§ **WHAT THE EXERCISE ASKS**
Reproduce this listing from its first line through the line with "Contribua com conteúdo (631, 2294)", inclusive, leaving out all that follows.
##########
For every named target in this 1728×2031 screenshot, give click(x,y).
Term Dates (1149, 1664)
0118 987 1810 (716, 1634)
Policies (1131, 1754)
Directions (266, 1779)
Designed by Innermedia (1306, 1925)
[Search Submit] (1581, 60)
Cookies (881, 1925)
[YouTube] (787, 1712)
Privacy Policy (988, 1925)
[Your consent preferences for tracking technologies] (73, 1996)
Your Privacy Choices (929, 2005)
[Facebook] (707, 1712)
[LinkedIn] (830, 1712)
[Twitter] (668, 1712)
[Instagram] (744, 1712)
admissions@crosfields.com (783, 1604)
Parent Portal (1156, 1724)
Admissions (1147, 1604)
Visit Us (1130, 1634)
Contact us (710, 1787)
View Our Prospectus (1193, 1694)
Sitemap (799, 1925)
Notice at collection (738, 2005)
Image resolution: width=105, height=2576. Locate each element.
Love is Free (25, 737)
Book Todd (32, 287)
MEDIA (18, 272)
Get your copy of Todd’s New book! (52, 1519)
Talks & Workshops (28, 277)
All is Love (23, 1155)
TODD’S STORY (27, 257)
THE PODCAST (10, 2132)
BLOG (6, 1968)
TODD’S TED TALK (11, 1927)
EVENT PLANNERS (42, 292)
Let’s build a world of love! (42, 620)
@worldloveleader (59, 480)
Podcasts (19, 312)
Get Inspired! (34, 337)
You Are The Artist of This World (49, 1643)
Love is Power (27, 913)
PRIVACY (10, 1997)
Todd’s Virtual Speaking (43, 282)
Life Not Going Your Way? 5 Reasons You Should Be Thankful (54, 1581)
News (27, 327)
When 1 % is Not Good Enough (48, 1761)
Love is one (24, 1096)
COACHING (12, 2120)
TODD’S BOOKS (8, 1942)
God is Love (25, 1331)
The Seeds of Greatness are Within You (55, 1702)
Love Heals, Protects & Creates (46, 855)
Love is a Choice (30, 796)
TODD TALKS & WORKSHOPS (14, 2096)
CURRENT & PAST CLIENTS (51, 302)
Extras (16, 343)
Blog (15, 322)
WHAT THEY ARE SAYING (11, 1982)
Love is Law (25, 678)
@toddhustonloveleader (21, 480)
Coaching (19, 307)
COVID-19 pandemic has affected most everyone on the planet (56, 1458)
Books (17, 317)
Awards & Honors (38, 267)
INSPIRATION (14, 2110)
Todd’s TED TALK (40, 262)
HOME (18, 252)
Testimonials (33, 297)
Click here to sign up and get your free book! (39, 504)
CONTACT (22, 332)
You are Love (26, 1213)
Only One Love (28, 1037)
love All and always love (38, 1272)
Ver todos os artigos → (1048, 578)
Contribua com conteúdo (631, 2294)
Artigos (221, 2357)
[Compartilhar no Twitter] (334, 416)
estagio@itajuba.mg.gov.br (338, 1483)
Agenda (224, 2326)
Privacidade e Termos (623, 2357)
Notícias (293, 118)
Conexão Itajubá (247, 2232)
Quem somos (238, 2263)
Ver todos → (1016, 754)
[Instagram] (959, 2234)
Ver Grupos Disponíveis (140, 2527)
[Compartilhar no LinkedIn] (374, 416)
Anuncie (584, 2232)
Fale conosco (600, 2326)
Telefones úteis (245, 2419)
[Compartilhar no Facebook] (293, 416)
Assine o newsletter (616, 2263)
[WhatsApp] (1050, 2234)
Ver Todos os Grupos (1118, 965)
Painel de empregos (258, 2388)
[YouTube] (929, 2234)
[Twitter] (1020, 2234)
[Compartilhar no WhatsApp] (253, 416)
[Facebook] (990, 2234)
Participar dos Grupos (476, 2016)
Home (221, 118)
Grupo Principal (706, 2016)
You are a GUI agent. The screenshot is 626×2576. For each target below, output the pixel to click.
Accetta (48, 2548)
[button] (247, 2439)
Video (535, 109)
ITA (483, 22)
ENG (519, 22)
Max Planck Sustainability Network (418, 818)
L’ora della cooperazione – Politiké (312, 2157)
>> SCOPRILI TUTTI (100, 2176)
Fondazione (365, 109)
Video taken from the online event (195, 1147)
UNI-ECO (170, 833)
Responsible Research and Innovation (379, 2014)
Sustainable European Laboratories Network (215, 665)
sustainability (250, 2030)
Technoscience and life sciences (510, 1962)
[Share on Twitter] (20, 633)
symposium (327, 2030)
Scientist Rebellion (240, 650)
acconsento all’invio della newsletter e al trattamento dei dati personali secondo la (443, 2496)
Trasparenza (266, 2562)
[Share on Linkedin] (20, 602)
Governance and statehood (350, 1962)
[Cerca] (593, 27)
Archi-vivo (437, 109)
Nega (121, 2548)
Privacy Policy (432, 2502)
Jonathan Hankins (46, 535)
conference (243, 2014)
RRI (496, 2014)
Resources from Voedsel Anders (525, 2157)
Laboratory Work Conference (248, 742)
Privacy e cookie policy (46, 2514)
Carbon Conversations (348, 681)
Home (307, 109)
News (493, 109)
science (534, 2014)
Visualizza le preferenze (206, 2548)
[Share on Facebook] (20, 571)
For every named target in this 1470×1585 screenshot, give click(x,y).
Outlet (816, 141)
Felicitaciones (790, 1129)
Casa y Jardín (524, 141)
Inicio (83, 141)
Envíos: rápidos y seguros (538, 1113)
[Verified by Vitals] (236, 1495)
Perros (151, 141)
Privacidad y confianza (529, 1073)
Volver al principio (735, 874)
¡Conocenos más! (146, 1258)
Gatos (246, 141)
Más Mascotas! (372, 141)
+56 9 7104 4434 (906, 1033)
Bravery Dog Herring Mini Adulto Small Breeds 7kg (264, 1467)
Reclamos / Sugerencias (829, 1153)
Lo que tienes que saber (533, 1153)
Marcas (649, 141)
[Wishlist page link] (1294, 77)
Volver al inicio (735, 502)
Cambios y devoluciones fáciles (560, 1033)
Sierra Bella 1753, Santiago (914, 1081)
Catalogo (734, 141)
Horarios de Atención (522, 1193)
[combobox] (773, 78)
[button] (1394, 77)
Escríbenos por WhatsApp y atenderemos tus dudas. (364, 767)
##########
§ **YOUR RESPONSE**
For every named target in this 1728×2031 screenshot, give click(x,y).
Term Dates (1149, 1664)
0118 987 1810 (716, 1634)
Policies (1131, 1754)
Directions (266, 1779)
Designed by Innermedia (1306, 1925)
[Search Submit] (1581, 60)
Cookies (881, 1925)
[YouTube] (787, 1712)
Privacy Policy (988, 1925)
[Your consent preferences for tracking technologies] (73, 1996)
Your Privacy Choices (929, 2005)
[Facebook] (707, 1712)
[LinkedIn] (830, 1712)
[Twitter] (668, 1712)
[Instagram] (744, 1712)
admissions@crosfields.com (783, 1604)
Parent Portal (1156, 1724)
Admissions (1147, 1604)
Visit Us (1130, 1634)
Contact us (710, 1787)
View Our Prospectus (1193, 1694)
Sitemap (799, 1925)
Notice at collection (738, 2005)
Image resolution: width=105, height=2576. Locate each element.
Love is Free (25, 737)
Book Todd (32, 287)
MEDIA (18, 272)
Get your copy of Todd’s New book! (52, 1519)
Talks & Workshops (28, 277)
All is Love (23, 1155)
TODD’S STORY (27, 257)
THE PODCAST (10, 2132)
BLOG (6, 1968)
TODD’S TED TALK (11, 1927)
EVENT PLANNERS (42, 292)
Let’s build a world of love! (42, 620)
@worldloveleader (59, 480)
Podcasts (19, 312)
Get Inspired! (34, 337)
You Are The Artist of This World (49, 1643)
Love is Power (27, 913)
PRIVACY (10, 1997)
Todd’s Virtual Speaking (43, 282)
Life Not Going Your Way? 5 Reasons You Should Be Thankful (54, 1581)
News (27, 327)
When 1 % is Not Good Enough (48, 1761)
Love is one (24, 1096)
COACHING (12, 2120)
TODD’S BOOKS (8, 1942)
God is Love (25, 1331)
The Seeds of Greatness are Within You (55, 1702)
Love Heals, Protects & Creates (46, 855)
Love is a Choice (30, 796)
TODD TALKS & WORKSHOPS (14, 2096)
CURRENT & PAST CLIENTS (51, 302)
Extras (16, 343)
Blog (15, 322)
WHAT THEY ARE SAYING (11, 1982)
Love is Law (25, 678)
@toddhustonloveleader (21, 480)
Coaching (19, 307)
COVID-19 pandemic has affected most everyone on the planet (56, 1458)
Books (17, 317)
Awards & Honors (38, 267)
INSPIRATION (14, 2110)
Todd’s TED TALK (40, 262)
HOME (18, 252)
Testimonials (33, 297)
Click here to sign up and get your free book! (39, 504)
CONTACT (22, 332)
You are Love (26, 1213)
Only One Love (28, 1037)
love All and always love (38, 1272)
Ver todos os artigos → (1048, 578)
Contribua com conteúdo (631, 2294)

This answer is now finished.